I can't find any information on why this is and where it's documented.
In the example below, the first byte c2 is treated as Long Header, Fixed Bit: True, Packet Type: Initial, the reserved two bits and Packet Number Length: 2 bytes. But c5 in the second frame is parsed in the exact same way.
So my question is, how can c2 and c5 be parsed identically?
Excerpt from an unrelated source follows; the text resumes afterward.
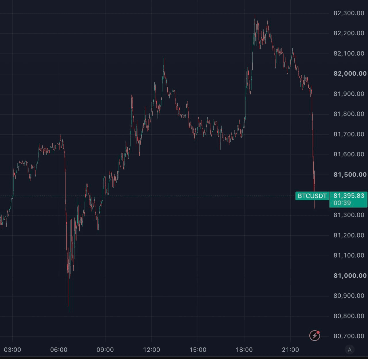Click the 81,900.00 price axis label
368x359 pixels.
point(349,94)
I suspected they might be part of the CRYPTO payload, but from what I've gathered the initial flags are not encrypted.
$ wireshark -v
Wireshark 4.0.0 (Git v4.0.0 packaged as 4.0.0-1).
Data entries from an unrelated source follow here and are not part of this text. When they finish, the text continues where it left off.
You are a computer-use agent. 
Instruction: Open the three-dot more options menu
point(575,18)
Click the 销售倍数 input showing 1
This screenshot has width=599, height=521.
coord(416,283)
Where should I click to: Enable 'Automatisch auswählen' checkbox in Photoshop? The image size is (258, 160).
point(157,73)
Compiled (64-bit) using GCC 12.2.0, with GLib 2.74.0, with PCRE2, with zlib
1.2.12, with Qt 5.15.6, with libpcap, with POSIX capabilities (Linux), with
libnl 3, with Lua 5.2.4, with GnuTLS 3.7.8 and PKCS #11 support, with Gcrypt
1.10.1-unknown, with Kerberos (MIT), with MaxMind, with nghttp2 1.50.0, with
brotli, with LZ4, with Zstandard, with Snappy, with libxml2 2.10.2, without
libsmi, with QtMultimedia, without automatic updates, with SpeexDSP (using
system library), with Minizip, with binary plugins.
Running on Linux 6.0.2-arch1-1, with AMD Ryzen 9 5900X 12-Core Processor (with
SSE4.2), with 64230 MB of physical memory, with GLib 2.74.0, with PCRE2 10.40
2022-04-14, with zlib 1.2.13, with Qt 5.15.6, with libpcap 1.10.1 (with
TPACKET_V3), with c-ares 1.18.1, with GnuTLS 3.7.8, with Gcrypt 1.10.1-unknown,
with nghttp2 1.50.0, with brotli 1.0.9, with LZ4 1.9.4, with Zstandard 1.5.2,
with LC_TYPE=en_US.UTF-8, binary plugins supported.